**WHAT NEEDS TO BE DONE**
Your answer must consist of the lines running from the one that holds "Digital Download (58, 364)" to the end of the data, copied exactly.
BEGIN RECORDS FOR THE EXERCISE
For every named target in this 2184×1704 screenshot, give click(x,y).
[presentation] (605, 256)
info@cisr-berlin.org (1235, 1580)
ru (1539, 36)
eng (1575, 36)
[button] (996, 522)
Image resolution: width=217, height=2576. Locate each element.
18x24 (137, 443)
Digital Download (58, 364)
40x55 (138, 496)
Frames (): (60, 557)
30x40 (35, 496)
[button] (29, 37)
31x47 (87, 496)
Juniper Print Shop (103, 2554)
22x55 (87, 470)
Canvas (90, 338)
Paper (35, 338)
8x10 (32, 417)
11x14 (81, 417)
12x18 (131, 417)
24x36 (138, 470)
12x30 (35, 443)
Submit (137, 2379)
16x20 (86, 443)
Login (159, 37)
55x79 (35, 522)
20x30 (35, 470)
END RECORDS FOR THE EXERCISE
**RESPONSE TO THIS TASK**
Digital Download (58, 364)
40x55 (138, 496)
Frames (): (60, 557)
30x40 (35, 496)
[button] (29, 37)
31x47 (87, 496)
Juniper Print Shop (103, 2554)
22x55 (87, 470)
Canvas (90, 338)
Paper (35, 338)
8x10 (32, 417)
11x14 (81, 417)
12x18 (131, 417)
24x36 (138, 470)
12x30 (35, 443)
Submit (137, 2379)
16x20 (86, 443)
Login (159, 37)
55x79 (35, 522)
20x30 (35, 470)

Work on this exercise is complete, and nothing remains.